Why do people become senile with age?

January 27, 2023

Simple questions and UTokyo
An introduction to academia starting with “Why?”

After making a list of questions which would pique anyone’s interest, we asked faculty members on campus who might be knowledgeable in these areas to answer them from the perspective of their respective expertise. Let’s take a look into the world of research through questions that you feel you know something about, but cannot answer definitively when actually asked.

Q9. Why do people become senile with age?

Symptoms such as inability to recall people’s names and saying the same thing repeatedly are part of the condition known as dementia. What exactly is going on in the brain of a dementia sufferer?
A. Because “debris” builds up in the brain.
Answered by Taisuke Tomita
Professor, Graduate School of Pharmaceutical Sciences
Neurofibrillary tangles
Neurofibrillary tangles are formed by a protein called tau. The accumulation of these tangles in the brain is thought to increase the probability of neural cell death.
Senile plaques
The probability of contracting Alzheimer’s disease in the future is thought to increase with the accumulation in the brain of senile plaques, which are formed by the amyloid beta protein. In order to measure the volume of amyloid beta accumulated in the brain, it was previously necessary to perform highly complicated tests such as brain imaging and cerebral fluid analysis, but advances in testing technology have now made measurement possible using blood samples, and work is progressing toward the practical application of this technique.
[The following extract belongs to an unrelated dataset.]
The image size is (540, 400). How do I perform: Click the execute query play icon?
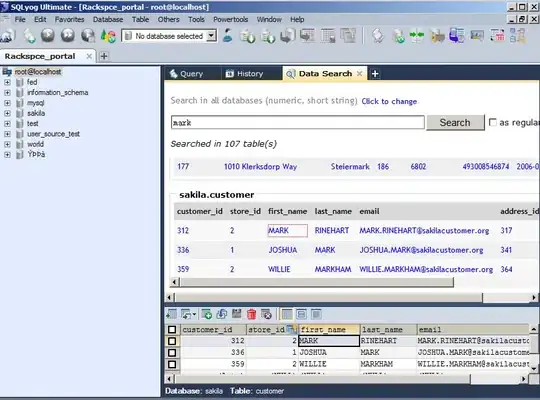(x=48, y=35)
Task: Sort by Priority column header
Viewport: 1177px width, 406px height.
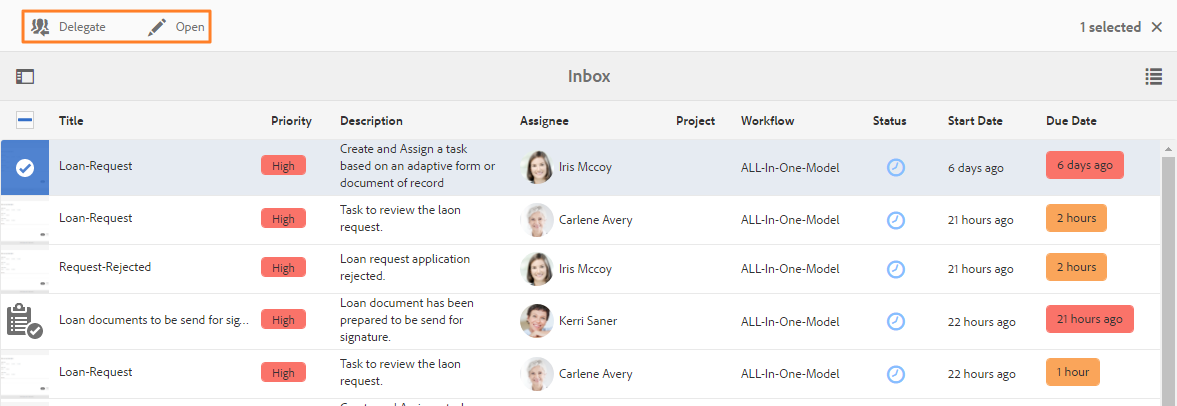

Proteins build up in the brain

The major problem in dementia is the decline in cognitive functions such as memory, reasoning and judgment. Communication among neural cells in the brain is what enables us to perform tasks such as remembering things and gives rise to our emotions, but if you examine the brains of people suffering from Alzheimer’s disease, which accounts for the majority of dementia cases, you will find that many of the neural cells have died. For more than a century, researchers have been seeking to understand the mechanisms behind this phenomenon.

Advances in protein analysis technologies, genetic analysis and the like have revealed that neural cell death is caused by accumulation in the brain of senile plaques and neurofibrillary tangles. These two forms of brain “debris” both comprise proteins – amyloid beta in the case of senile plaques and tau in the case of neurofibrillary tangles – which exist in the brain from the time it is first formed. All proteins pass through a repeating cycle of production and destruction, but the metabolism of amyloid beta in particular slows down as you get older, so it builds up more easily in the brain. Our current understanding is that when the accumulation of amyloid beta continues over a long period of time, it results in some kind of stress that causes the tau protein to build up as well. This is what leads to neural cell death.

Using light exposure to break down brain debris

At present there is no method for treating the root cause of Alzheimer’s disease. The difficult thing about diseases of the brain is that once neural cells have died, there is almost no way of reviving them. In recent years a number of research institutions have been looking into ways of clearing the brain of accumulated proteins as a means of treating such diseases before symptoms emerge. My research lab is collaborating with the lab of Professor Motomu Kanai on developing a light-based therapy for dementia. This involves administering a drug that facilitates the breakdown of amyloid beta under light (a photo-oxygenation catalyst), then exposing the brain to light. Side effects are a problem with many drug therapies, but in this case the drug is activated only through light exposure, so it does not cause any harm as it is carried around the body. We hope to begin clinical trials of this therapy within the next few years.

A model mouse with amyloid beta protein accumulation in the brain that was given a photo-oxygenation catalyst and then had its brain exposed to light. Compared to mice that had not been administered the catalyst, the amount of amyloid beta proteins in the brain of the mouse given the catalyst decreased.

What people can do in everyday life to reduce their risk of cognitive decline is to use their brain while exercising and maintain healthy eating habits. This advice might seem mundane, but we know for sure that it has some effect in lowering the risk. There has also been a focus recently on the relationship with sleep, and experiments on rodents have revealed that debris is cleared from the brain during sleep.

My focus at the moment is on ascertaining why the accumulation of amyloid beta also causes the tau protein to build up. The overall process from the accumulation of amyloid beta to the accumulation of tau to the death of neural cells takes around 10 to 20 years in total, but we still don’t know exactly what is occurring at each stage of this process. And some people don’t experience neural cell death despite having a buildup of amyloid beta and tau. I want to understand why this is so. I believe that if we can uncover the changes that are going on in the brain and body, it will aid both the diagnosis and treatment of Alzheimer’s disease.

Reference book
Jikken Igaku (“Experimental Medicine”) Vol. 37 (Yodosha, 2019)
Professor Tomita oversaw a special feature in this book titled “The Next Breakthrough in Neurodegenerative Disorders: Brain Environment Homeostasis and Propagation/Elimination of Abnormal Proteins.”

* This article was originally printed in Tansei 45 (Japanese language only). All information in this article is as of September 2022.